Rodovia transamazônica entre as cidades Rurópolis e Uruará, no Pará. Imagem de 2014 | Foto: Wikicommons

Esse modelo foi implantado no Brasil na época em que minguava o petróleo nacional e nem se sabia se um dia poderíamos ser autossuficiente. E como não se preocuparam em planejar a ocupação territorial e a expansão da fronteira agrícola, tiveram que correr atrás, sempre com atraso de muitos anos, para atender à demanda por estradas e demais infraestruturas.

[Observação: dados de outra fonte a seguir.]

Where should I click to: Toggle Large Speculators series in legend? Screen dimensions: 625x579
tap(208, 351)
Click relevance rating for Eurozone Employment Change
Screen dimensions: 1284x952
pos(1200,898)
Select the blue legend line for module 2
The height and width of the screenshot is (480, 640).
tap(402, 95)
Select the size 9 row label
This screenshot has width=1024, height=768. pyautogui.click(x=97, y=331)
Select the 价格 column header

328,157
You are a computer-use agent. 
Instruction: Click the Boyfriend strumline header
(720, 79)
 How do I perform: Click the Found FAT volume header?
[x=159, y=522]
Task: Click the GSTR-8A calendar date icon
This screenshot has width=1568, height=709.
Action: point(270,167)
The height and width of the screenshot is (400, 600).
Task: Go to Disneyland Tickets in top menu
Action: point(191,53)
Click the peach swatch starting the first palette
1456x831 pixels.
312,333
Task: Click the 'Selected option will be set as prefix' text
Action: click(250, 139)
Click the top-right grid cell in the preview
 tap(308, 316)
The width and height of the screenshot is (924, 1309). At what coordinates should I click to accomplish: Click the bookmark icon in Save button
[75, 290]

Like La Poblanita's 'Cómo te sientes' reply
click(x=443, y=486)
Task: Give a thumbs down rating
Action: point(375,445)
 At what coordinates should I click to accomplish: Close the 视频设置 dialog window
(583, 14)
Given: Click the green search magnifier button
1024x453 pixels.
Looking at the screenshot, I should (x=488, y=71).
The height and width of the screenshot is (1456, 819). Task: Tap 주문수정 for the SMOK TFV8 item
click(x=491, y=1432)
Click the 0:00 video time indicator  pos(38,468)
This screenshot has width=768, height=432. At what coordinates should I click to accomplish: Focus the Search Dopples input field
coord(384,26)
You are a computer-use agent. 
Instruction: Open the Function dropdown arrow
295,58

Ainda hoje, em pleno apogeu do modelo rodoviário, a maioria das estradas são péssimas, mal cuidadas, e cobrando pedágios absurdos quando privatizadas.

 

Há muita opção

 

Quem conhece um pouco de história, gosta de ser brasileiro e procura estar informado, sabe ou poderá saber que nos primórdios de nossa história a marcha para o Oeste, que resultou na ocupação desse imenso território, foi feita basicamente por rios.

A incrível hidrografia do Brasil, única no mundo, em que os rios que nascem perto do litoral e correm para o interior. É possível ir de São Paulo a Cuiabá por rios, arrastando as canoas nos trechos a percorrer por terra. Hoje ficou mais fácil, você pode pegar um barco próximo a Piracicaba, no interior paulista, e navegar uns 500 quilômetros até o rio Paranazão e de lá seguir até Buenos Aires, capital argentina, para comer um bife de chorizo, ou se preferir, a Montevidéu, capital uruguaia, pra comer dulce de leche.

O problema, sempre há um inexplicável problema, é que os que construíram a hidrelétrica de Itaipu não fizeram as necessárias eclusas. Ficou complicado fazer baldeação no Paraguai, de trem ou caminhão, e chegar ao Mar del Plata e ao Oceano Atlântico.

Canal de Navegação da Eclusa de Nova Avanhandava da Hidrovia Tietê-Paraná, no interior de São Paulo | Foto: Governo do Estado de São Paulo – Flickr

Esses são os absurdos mais óbvios de uma ocupação burra e predatória. O Tietê, no trecho que corta os municípios da Grande São Paulo, capital, foi, até a década de 1940, limpo e navegável. Hoje é, talvez, o rio mais poluído do mundo. Suas águas mais parecem asfalto e fedem a esgoto.

Há que lembrar também, que até meados do século passado, o Brasil contava com uma malha ferroviária aceitável e a bem dizer, mais que satisfatória em São Paulo, onde os ramais ferroviários iam carregar café dentro das grandes fazendas, e, claro, transportavam gente. Era o principal meio de transporte para as cidades do interior. A Companhia Paulista era exemplar, complementada pela Mogiana, Araraquarence, Sorocabana, para só citar algumas que foram construídas por consórcios de fazendeiros e que completavam a malha estadual e a federal.

Bem diferente do que estão fazendo agora. As ferrovias construídas pelas mineradoras ou por empresas estatais chinesas não levam gente. Só levam o minério que está sendo saqueado num ritmo alucinante. Basta ver a fila de navios cargueiros de grande porte aguardando vez no porto de Itaqui, ao lado de São Luís, no Maranhão. Daí saíram, em 2017, 19,1 milhões de toneladas de minérios.

O negócio é tão promissor que a estatal chinesa de comunicação e transporte CCCC vai investir na construção de outro terminal multi-cargas em São Luís, com capacidade de escoar 15 milhões de toneladas, principalmente grãos.

Acredite se quiser. Sucatearam os trens, venderam os trilhos, tudo para favorecer o transporte rodoviário. Resultado:

• 75% da carga transportada no Brasil corre por rodovias;
• 9,2% da produção é transportado por via marítima;
• 5,8% por via aérea;
• 5,4% (ridículos) por ferrovias;
• 3% por cabotagem;
• 0,7 por hidrovias (mais ridículo ainda).

Gostam tanto dos Estados Unidos, por que não copiam as coisas que são boas, compatíveis e melhoráveis?

Nos EUA, as ferrovias transportam 43% da carga nacional, as rodovias 43%, e as hidrovias 17%. Comparativamente, pelas características geofísicas, melhor seria copiar a Rússia, já que não é mais o “demônio vermelho”. Lá, as ferrovias transportam 81%, as rodovias, 8% e as hidrovias, 11%.

Como nossas rodovias são ruins, exigem mais tempo para o percurso, exigem também mais gastos com manutenção, o que eleva barbaridade o custo do afretamento.

Este é o fato. Isso seria assim se houvesse planejamento e diálogo?